Bill & Sally Register

 

For always being the place we wanted to go to in the summer. It may have just been a farm, but for us it was a make-believe place where we could play and run and pretend we were anywhere in those bushes and ditches and barns. For making me watch the classic, “old”, and musical movies that I now cherish. For raising the good man I call my father who knows the importance of family. For staying together all these years and being an amazing example. The world isn’t always easy, but it’s those times when we’re tested that we’re forged in fire.

 

 

I waited for that day, for that one thing to complete me. To feel someone's heartbeat inside my chest and know that it was reciprocated. To find the one who belonged to me and could be the one to make me whole.

I still waited. I was a sophomore in high school. Graduating and heading off to U of T in a just two years so I could be an architect, just like Grandpa.

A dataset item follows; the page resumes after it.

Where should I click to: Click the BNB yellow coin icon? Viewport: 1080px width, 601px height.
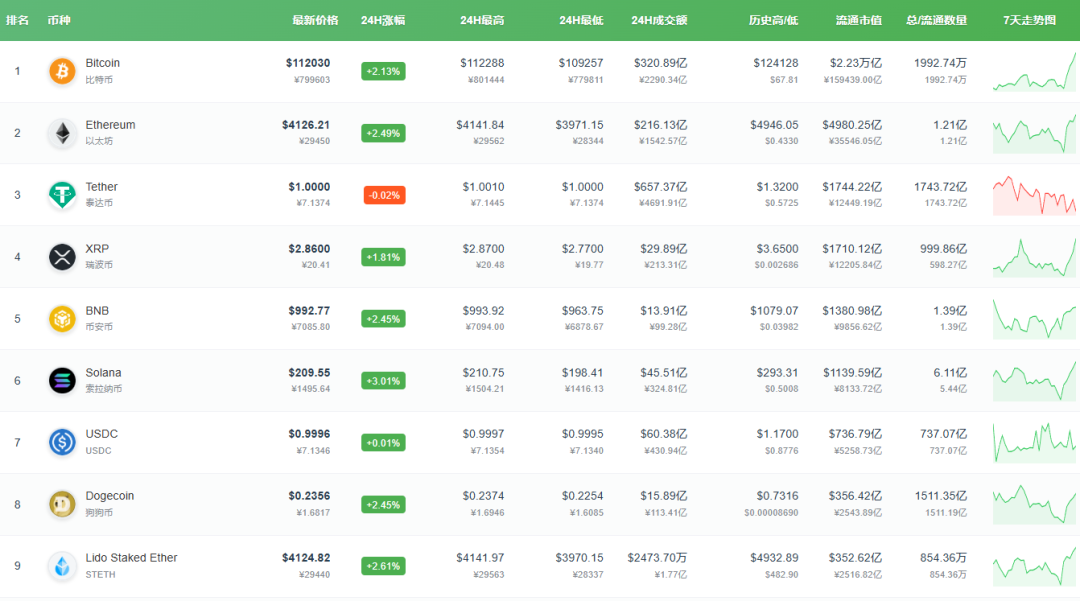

We just got back from the last reunification. Mom had taken fire for her new rule about the Visionary being able to work and have a day job rather than just…being the Visionary. They wanted her to be 'accessible' at all times and she warred on that she could be accessible and still work with Daddy at the centers as well. That's what cell phones were for.

So I watched as Dad was being extra nice and attentive by cooking dinner that night since, even though she was the Visionary, it sucked when people were against you and questioned your dedication.

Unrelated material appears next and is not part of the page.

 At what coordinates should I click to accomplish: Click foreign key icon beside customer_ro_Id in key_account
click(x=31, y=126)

Wanna know what else sucked? Being the Visionary's daughter. And the clan leader's daughter deducted even more points.

I loved my parents, don't get me wrong. They were great. Rodney and I both were pretty grounded. We went to the private school here and he played football while I played volleyball. I'd been working at the learning centers for Daddy for a year now.

I loved it, but planned to go work for Grandpa as soon as I graduated from college. Dad was fine with it. He of all people knew what it was like to want to be something, to have the fire for something.

I was fascinated by the thought that I could create something like that.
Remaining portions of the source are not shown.